**DATA FOR THIS TASK**

■ ■ ■

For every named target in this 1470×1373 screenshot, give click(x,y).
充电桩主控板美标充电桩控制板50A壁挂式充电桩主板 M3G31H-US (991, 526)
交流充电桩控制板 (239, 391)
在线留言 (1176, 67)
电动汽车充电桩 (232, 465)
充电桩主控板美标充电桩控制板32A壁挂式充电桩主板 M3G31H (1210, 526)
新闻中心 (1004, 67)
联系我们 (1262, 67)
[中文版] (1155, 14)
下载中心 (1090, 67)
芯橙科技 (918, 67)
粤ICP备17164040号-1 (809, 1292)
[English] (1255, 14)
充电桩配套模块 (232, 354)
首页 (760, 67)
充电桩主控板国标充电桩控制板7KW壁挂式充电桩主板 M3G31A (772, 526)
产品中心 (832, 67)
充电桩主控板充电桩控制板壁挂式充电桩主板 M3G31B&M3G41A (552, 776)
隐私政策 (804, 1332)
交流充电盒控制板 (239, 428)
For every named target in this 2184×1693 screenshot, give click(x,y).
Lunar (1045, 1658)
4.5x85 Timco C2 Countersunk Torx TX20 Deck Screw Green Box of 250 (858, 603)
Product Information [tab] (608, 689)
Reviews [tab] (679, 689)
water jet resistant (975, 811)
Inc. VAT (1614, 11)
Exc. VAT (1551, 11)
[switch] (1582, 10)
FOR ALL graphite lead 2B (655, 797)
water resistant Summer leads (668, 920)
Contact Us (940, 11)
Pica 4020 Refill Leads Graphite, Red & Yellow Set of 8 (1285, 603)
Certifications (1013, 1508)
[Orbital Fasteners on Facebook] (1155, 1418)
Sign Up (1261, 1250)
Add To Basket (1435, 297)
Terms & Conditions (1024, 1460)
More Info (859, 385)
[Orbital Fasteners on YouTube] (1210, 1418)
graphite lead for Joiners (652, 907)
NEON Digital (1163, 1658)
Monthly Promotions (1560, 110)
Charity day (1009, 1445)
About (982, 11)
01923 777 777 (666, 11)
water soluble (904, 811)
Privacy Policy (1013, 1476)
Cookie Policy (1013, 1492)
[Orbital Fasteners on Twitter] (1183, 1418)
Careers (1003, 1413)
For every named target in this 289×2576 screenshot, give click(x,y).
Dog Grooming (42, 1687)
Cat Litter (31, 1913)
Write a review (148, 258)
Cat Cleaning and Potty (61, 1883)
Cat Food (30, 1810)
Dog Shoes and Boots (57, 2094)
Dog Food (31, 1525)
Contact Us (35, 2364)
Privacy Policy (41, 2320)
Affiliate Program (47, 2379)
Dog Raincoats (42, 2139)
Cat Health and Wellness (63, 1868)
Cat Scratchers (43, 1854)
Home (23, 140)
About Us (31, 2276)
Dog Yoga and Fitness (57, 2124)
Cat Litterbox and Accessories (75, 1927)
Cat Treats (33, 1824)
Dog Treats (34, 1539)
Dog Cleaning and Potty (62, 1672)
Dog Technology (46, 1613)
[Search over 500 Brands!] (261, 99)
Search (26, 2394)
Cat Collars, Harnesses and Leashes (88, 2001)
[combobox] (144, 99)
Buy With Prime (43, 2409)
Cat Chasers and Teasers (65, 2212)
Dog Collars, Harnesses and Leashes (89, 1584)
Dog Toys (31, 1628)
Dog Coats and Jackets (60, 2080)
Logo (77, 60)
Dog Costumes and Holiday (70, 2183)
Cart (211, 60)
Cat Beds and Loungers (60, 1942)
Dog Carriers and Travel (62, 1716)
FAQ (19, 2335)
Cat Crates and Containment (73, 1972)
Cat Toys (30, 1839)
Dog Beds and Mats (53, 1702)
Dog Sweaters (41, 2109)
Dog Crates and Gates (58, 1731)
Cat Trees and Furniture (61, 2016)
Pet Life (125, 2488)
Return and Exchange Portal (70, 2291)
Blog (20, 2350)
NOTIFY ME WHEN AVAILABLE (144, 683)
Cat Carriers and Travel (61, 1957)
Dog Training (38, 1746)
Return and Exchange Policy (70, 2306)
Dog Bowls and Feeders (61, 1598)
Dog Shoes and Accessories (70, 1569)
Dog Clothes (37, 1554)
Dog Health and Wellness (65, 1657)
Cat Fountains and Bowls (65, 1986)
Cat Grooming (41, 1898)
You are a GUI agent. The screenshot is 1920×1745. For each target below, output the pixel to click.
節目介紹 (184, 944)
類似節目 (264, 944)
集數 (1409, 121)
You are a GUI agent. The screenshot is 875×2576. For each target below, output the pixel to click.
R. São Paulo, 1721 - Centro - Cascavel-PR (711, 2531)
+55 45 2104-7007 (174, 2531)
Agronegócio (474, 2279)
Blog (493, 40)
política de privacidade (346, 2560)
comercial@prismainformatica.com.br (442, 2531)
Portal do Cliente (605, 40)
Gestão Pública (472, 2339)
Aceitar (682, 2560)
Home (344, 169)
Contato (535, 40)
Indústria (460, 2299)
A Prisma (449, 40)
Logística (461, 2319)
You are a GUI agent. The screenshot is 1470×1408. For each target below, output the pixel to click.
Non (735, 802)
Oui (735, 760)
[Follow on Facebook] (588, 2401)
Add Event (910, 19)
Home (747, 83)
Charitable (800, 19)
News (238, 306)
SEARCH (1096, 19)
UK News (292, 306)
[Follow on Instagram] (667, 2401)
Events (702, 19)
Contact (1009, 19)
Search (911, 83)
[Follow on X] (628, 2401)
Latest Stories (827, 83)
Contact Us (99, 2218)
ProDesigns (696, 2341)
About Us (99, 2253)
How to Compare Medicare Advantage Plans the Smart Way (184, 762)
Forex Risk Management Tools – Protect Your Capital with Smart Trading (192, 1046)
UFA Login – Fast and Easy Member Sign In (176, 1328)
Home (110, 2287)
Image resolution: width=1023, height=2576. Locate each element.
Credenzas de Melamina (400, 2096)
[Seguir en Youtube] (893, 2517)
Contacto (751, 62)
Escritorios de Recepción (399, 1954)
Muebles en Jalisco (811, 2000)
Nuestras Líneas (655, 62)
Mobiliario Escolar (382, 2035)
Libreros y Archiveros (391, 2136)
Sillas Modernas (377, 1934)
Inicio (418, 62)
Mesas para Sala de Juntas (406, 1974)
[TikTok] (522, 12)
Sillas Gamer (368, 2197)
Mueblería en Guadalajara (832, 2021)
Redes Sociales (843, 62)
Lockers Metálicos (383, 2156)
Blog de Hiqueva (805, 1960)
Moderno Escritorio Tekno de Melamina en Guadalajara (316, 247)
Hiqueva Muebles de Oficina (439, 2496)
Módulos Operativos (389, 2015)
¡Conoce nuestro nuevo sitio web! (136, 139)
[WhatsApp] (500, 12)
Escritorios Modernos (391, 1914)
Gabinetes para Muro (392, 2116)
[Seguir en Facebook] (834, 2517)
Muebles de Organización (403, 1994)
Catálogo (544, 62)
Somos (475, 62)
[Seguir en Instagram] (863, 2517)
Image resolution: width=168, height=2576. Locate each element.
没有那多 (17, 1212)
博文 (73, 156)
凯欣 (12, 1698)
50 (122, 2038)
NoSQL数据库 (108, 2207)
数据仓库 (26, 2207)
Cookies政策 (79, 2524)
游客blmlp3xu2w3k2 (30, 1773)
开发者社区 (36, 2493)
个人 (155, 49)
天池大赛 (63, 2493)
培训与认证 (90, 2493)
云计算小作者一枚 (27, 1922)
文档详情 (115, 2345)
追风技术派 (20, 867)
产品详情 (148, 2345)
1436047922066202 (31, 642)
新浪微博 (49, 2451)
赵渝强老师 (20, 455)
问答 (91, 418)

■ ■ ■

**EXERCISE DETAILS**
All lines of the records above that contain the word "click" are to be copied out.

**EXERCISE ANSWER**
For every named target in this 1470×1373 screenshot, give click(x,y).
For every named target in this 2184×1693 screenshot, give click(x,y).
For every named target in this 289×2576 screenshot, give click(x,y).
You are a GUI agent. The screenshot is 1920×1745. For each target below, output the pixel to click.
You are a GUI agent. The screenshot is 875×2576. For each target below, output the pixel to click.
You are a GUI agent. The screenshot is 1470×1408. For each target below, output the pixel to click.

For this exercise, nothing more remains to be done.